Philippe Rambach, Chief Artificial Intelligence Officer at Schneider Electric
In the wake of significant advancements in Generative AI (GenAI), there is a feeling that GenAI is present everywhere. Both the media and analysts have extensively covered its myriad applications in business, highlighting its untapped potential. Yet, the promised transformation is only unfolding gradually. Why is this? Responsible AI implementation requires a meticulous approach to mitigating risks associated with ethics, sustainability, and cybersecurity from the outset. Additionally, it is crucial to recognise that while GenAI presents new possibilities, it does not encompass all the diverse landscape of existing AI technologies.
Prior to deploying GenAI at scale, companies must make strategic decisions and undergo organisational changes. At Schneider Electric, we proactively launched the AI Hub even before GenAI hit the market.
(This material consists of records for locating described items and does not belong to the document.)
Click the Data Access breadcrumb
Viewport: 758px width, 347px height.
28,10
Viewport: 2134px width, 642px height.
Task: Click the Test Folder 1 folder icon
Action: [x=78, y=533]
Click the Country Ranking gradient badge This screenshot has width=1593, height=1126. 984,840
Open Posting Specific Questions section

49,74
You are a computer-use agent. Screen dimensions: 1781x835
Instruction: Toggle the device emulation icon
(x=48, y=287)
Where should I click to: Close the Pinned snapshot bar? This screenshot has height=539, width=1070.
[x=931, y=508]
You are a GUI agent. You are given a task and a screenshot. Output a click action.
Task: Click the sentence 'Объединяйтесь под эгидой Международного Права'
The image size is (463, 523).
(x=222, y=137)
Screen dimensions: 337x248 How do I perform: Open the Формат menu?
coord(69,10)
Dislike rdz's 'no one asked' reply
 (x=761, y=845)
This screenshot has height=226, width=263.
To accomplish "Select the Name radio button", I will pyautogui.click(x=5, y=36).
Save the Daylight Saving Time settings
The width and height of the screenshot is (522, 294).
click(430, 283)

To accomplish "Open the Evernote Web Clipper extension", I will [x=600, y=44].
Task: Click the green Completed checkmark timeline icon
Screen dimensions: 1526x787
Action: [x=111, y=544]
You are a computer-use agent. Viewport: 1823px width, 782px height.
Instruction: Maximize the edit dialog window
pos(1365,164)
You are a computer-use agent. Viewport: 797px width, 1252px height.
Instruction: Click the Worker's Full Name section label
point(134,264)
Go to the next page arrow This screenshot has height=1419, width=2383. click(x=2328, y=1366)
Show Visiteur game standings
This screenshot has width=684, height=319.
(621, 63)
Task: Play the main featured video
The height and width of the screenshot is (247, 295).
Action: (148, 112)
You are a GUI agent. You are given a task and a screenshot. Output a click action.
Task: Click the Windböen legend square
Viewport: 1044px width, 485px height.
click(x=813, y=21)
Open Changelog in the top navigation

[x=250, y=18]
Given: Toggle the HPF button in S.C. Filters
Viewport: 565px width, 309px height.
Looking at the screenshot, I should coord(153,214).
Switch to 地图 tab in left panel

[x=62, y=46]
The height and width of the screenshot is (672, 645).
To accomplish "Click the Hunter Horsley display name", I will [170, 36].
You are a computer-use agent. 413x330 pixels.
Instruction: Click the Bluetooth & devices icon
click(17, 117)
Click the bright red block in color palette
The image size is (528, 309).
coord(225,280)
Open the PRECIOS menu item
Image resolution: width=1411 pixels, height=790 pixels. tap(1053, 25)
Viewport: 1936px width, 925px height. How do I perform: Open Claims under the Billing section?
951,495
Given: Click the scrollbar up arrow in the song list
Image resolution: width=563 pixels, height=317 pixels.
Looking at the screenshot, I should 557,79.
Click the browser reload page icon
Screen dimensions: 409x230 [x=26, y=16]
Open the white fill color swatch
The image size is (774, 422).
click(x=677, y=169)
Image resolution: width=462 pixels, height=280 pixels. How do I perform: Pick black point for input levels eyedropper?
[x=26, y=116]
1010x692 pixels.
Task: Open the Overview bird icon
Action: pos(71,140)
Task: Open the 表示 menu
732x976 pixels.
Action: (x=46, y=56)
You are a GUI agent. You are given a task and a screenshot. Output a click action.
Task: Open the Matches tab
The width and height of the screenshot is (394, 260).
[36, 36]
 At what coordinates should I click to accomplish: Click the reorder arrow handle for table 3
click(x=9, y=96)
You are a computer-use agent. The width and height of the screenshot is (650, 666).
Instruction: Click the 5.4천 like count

Despite this early initiative, we prioritised the establishment of a comprehensive review process involving internal and external stakeholders to identify early application opportunities for this cutting-edge technology. Importantly, most of these applications align with the core mission of our company – to make a positive impact on the planet by empowering our customers and partners on their sustainability journey.
Fulfilling ESG Commitments: A Spectrum of AI Solutions
In the recently launched Resource Advisor Copilot, we employ GenAI-based Natural Language Processing (NLP) technology to offer a convenient digital companion. Through a chat interface, you can ask Copilot to retrieve real-time data, perform enhanced analytics and visualisation, or tap into our industry knowledge and system information to provide decision support and optimisation hints. With it, we wanted to help customers move toward carbon neutrality by providing answers to their questions like:
- What are the total scope 1 emissions for our US site over the past six months?
- What does scope 3 emissions mean?
- How much did we spend on electric power in 2022?
- Can you detail a decarbonization plan to achieve my emissions goals in the next five years?
But GenAI is not the only AI technology that can support companies with their ESG commitments. Let’s take a look at some others.
Machine learning
Machine learning (ML) allows us to analyse large datasets, identify patterns, and make predictions. It can also automate predictive analysis and make data-based decisions quicker. ML directly supports the transition to renewable energy — one of the most effective decarbonisation strategies. It does this notably by working on the demand side of the demand/supply equation. It enables to optimise the usage of renewable energy by analysing multiple data sources and detecting inefficiencies to optimise energy usage.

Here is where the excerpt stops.